Read and judge the story for yourself. It’s closer to the truth in that there are no drowning nephews involved and there is a girlfriend and a leap from an apartment building. But it does not come across as Mr. Plaschke doing a very good job of being justifiably skeptical of a man who already has demonstrated, vividly, that he is capable of lying to your face.

As Andy Staples of SI tweeted, “The story Josh Shaw says is the real one is just about as bizarre as the fake one.”

3. Welcome Back, Taibbi

Alayne Fleischmann. No, her brother is not a doctor in Alaska. #JokesThatWorkedBetterIn1990

 

I don’t care how it happened and I don’t care why it happened (although I assume it went something like this: Rolling Stone: “How does it feel…to be on your own…a complete unknown…no direction home…like a…” Matt Taibbi: “Rolling Stone?”) I just know that my favorite pissed-off journo, Matt Taibbi, is back writing for Rolling Stone and exposing Wall Street vampire squids. #FridayNightReads

4. Legalized Gambling? You Bet!

You may Gamble, too, Oscar…

Someone besides Cousin Sal (and most sports fans) is espousing the legalization of sports gambling. And that person is NBA commissioner Adam Silver, who argued in favor of it in an Op-Ed piece in the New York Times. Sports gambling is like weed: everyone’s doing it anyway, so why not regulate it and let American businesses reap the profits.

What I would have loved is if Silver had written, “While I am in favor of legalizing wagering on NBA games, I do believe that Sixers games should be taken off the board for the time being.”

5. Ford Focus

So I’m pretty lucky to work with some people who are (a lot) smarter than I am. Now, do they have to seat these people right next to me so that each day is a reaffirmation in abject humiliation?

And yet, I love it when Alex Nazaryan pretends to be amused or intrigued by a thought of mine, as if he isn’t Will Hunting looking at Stellen Skarsgard and asking, “Do you realize how easy this is for me?!?” (Alex, our resident polymath, did one story on Kevin Love last year and it was as good as any sports piece I’ve read all year).
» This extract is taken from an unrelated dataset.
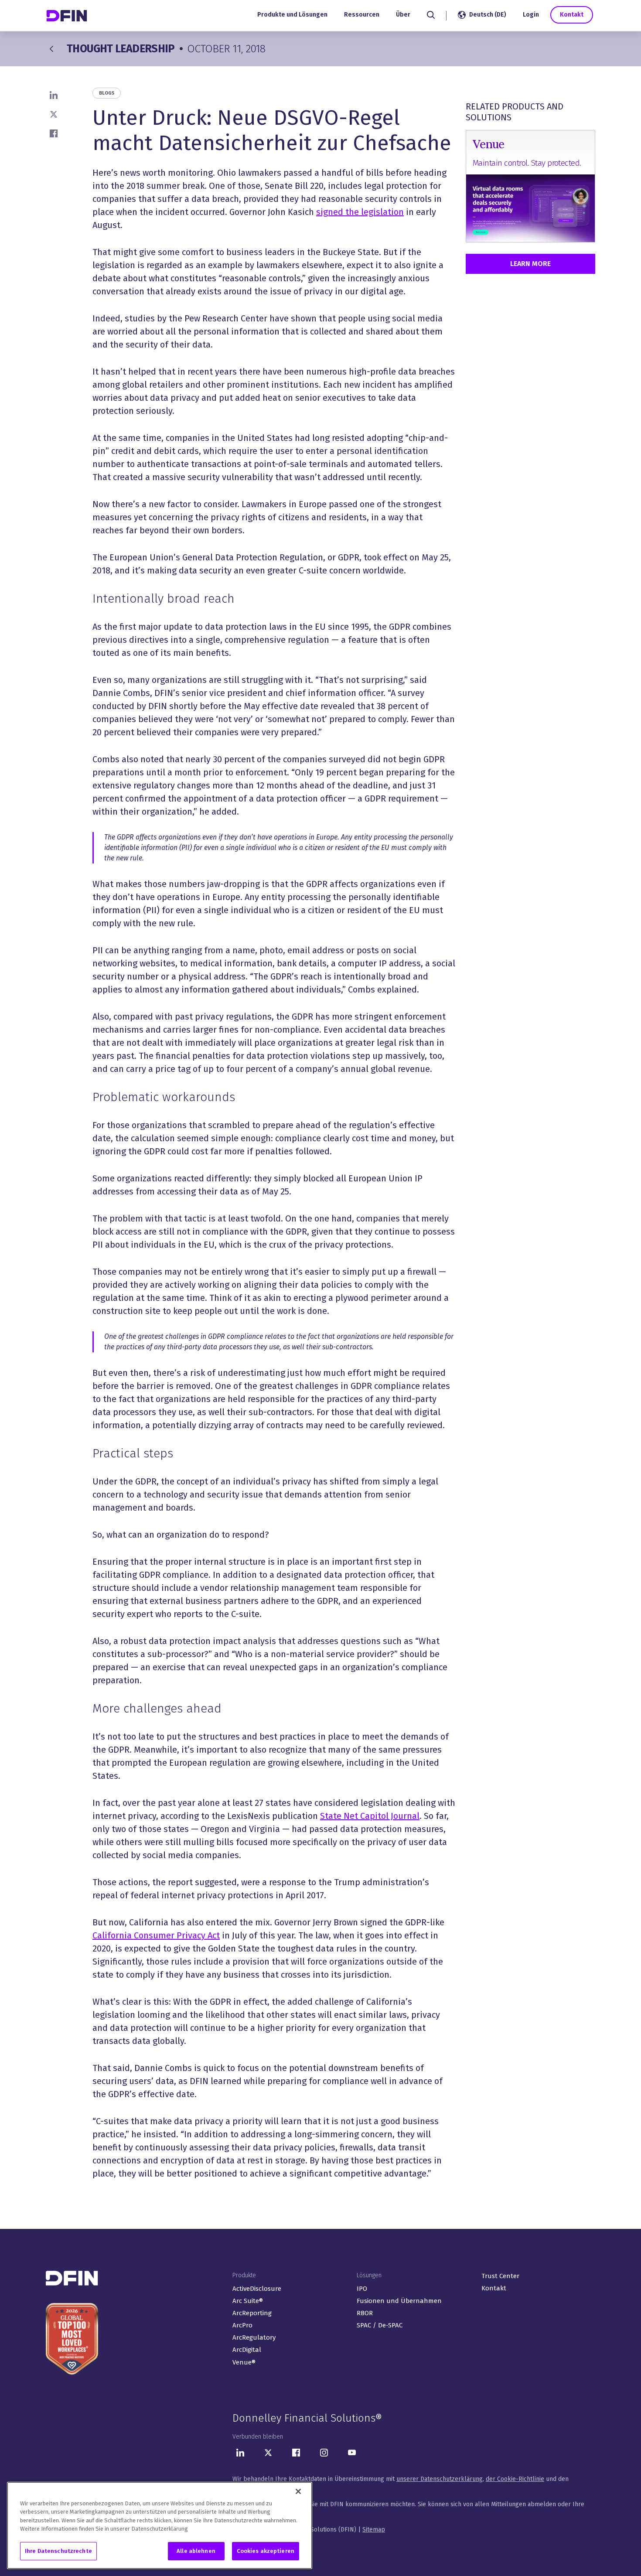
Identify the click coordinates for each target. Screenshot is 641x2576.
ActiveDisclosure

Anyway, here is Alex’s profile of his favorite author not-named-Philip Roth, Richard Ford (who, incidentally, once wrote a classic work of modern American tragic fiction titled The Sportswriter).

Reserves

Newly appointed TPD chief Louis Renault

The Tallahassee Police are at it again. Thanks to the New York Times for being the booth review of every moment of their corruption. As i tweeted, sometimes I wonder if FSU’s players and the TPD are doing all of this just so that their “30 for 30” will be as good as “The U.”

****

What’s worse: Blowing a 27-point lead to lose the game or losing it like this? Kind of fun to watch the 2-man game Courtney Lee and Marc Gasol played to get Lee open.

Where in the World

Yesterday: Shiprock, New Mexico

Remote Patrol

Five Easy Pieces

TCM 10 p.m.

And make that gluten-free…

I realize I go a little heavy on TCM in this space, but unless there’s a marvelous sports event airing, I’d much rather watch some classic cinema. This 1970 film has Jack Nicholson and the most famous scene in the history of diner-server contretemps.